WHAT IS EXPECTED:
Retype every line from the start of the entries below down to the line with "Viewport: 1533px width, 784px height.", both ends included; skip the pictures.

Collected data
* * * *
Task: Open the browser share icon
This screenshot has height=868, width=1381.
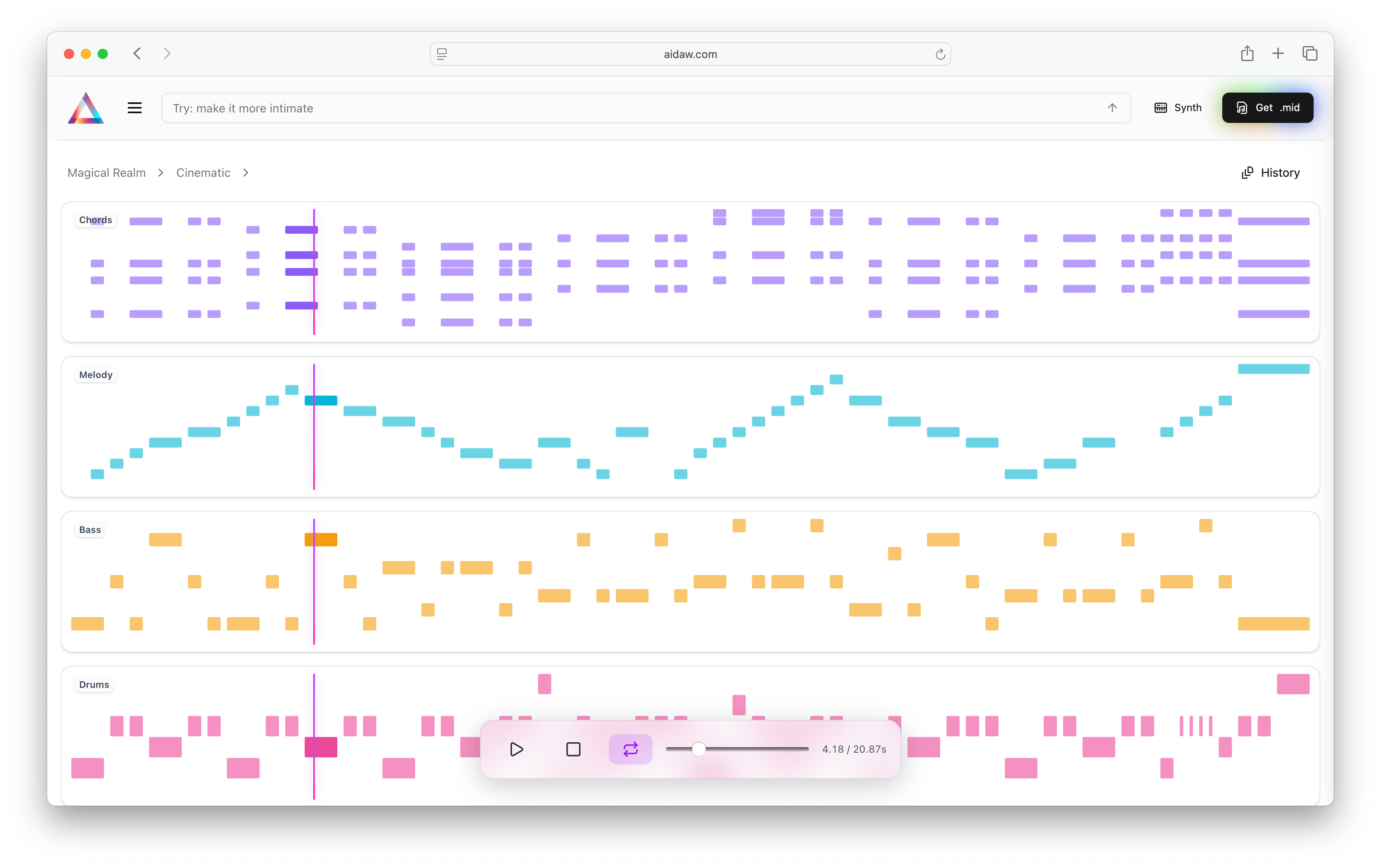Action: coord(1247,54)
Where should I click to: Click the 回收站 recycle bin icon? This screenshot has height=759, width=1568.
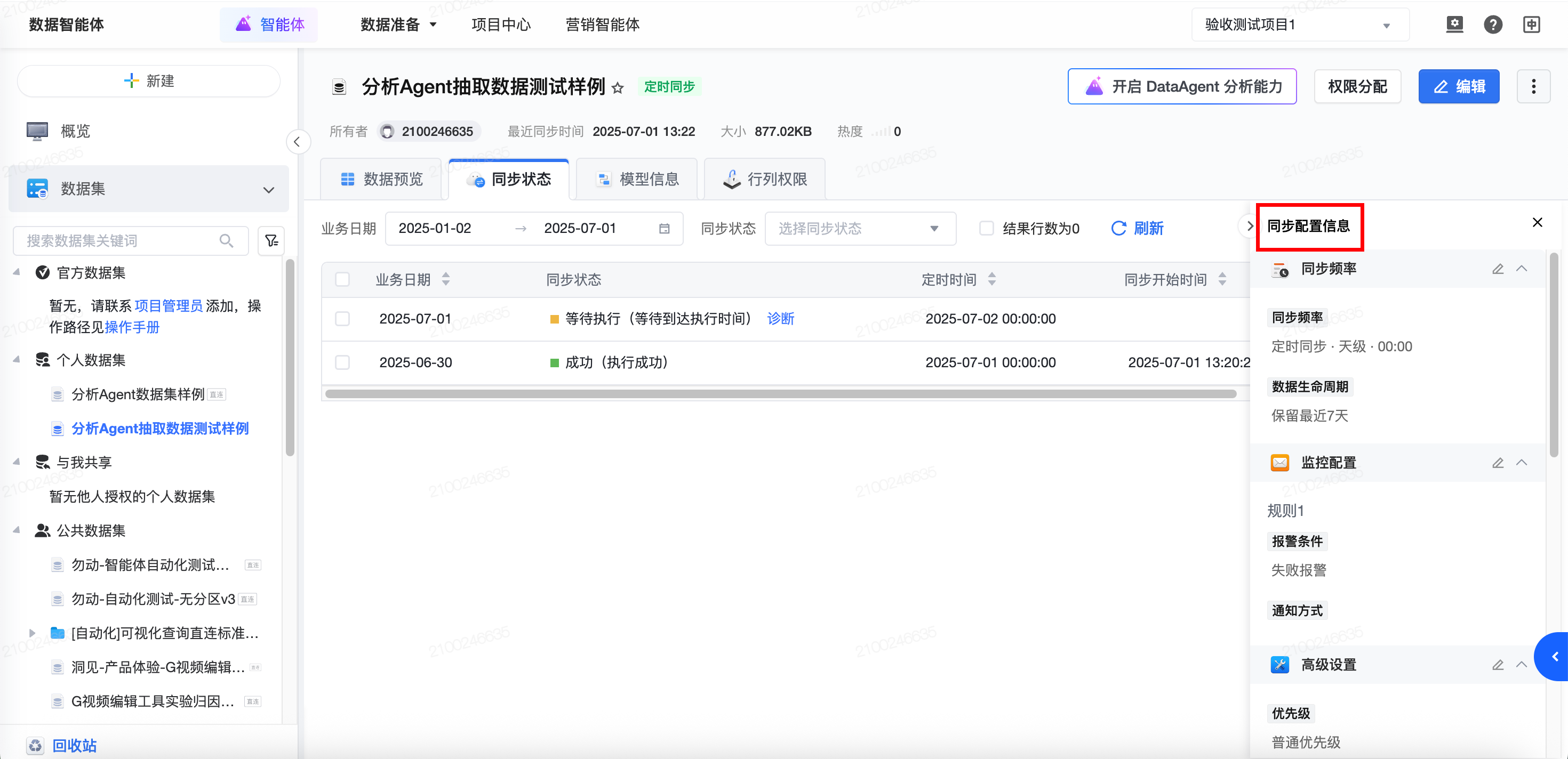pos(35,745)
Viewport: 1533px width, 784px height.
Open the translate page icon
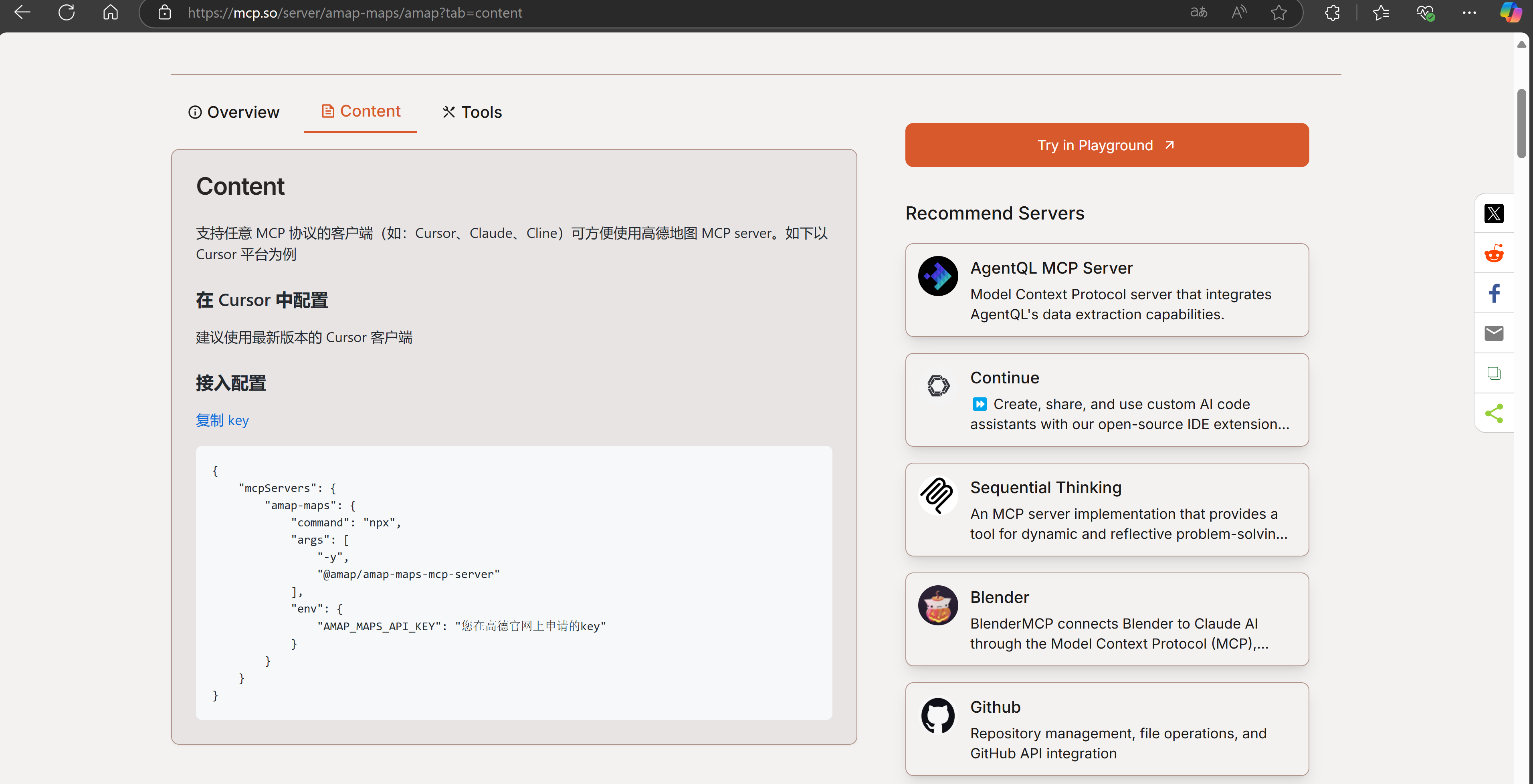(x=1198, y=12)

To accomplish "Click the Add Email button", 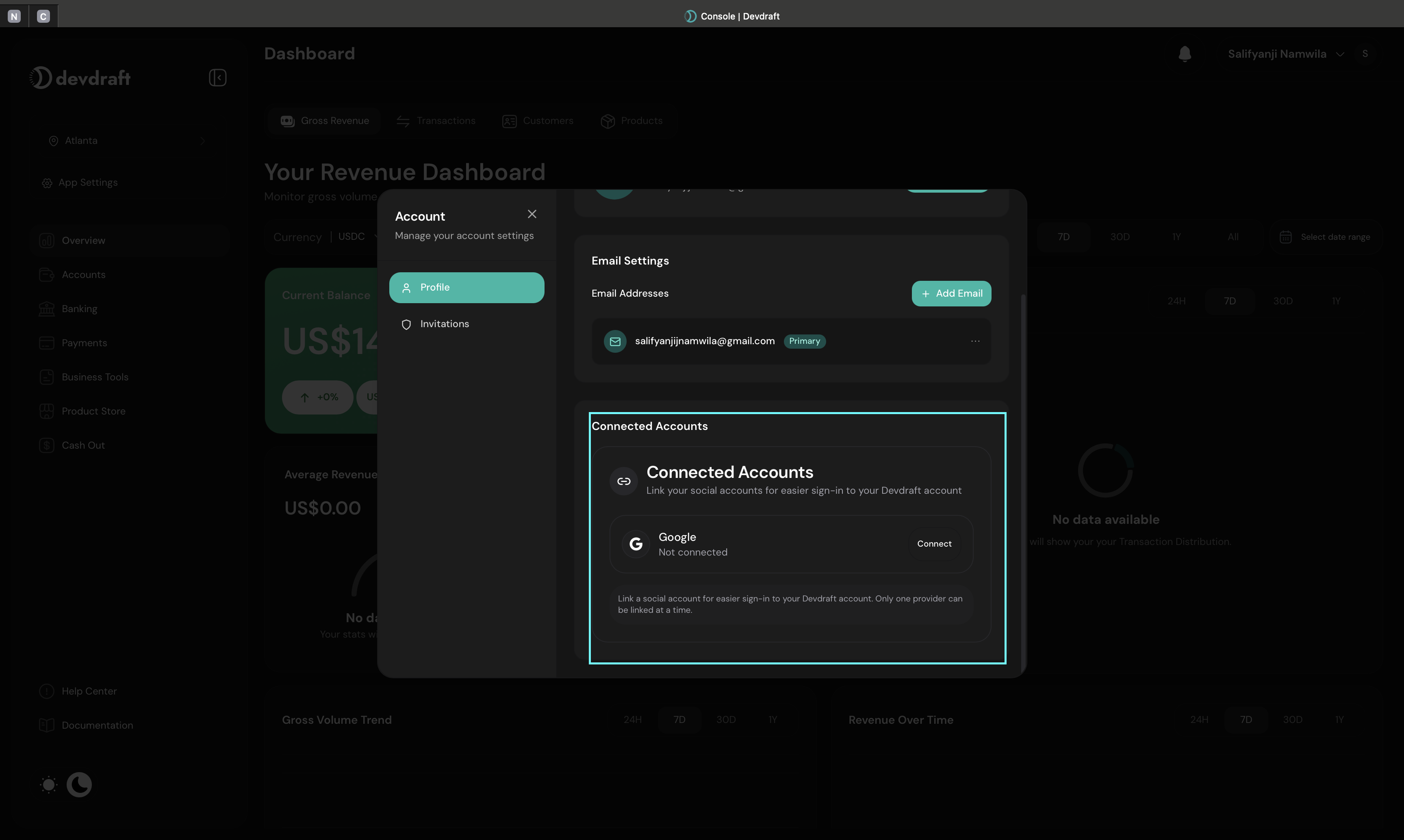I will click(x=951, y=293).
* * * *
SOLVED EXERCISE:
Task: Open the browser share icon
This screenshot has height=868, width=1381.
Action: coord(1247,54)
Where should I click to: Click the 回收站 recycle bin icon? This screenshot has height=759, width=1568.
pos(35,745)
Viewport: 1533px width, 784px height.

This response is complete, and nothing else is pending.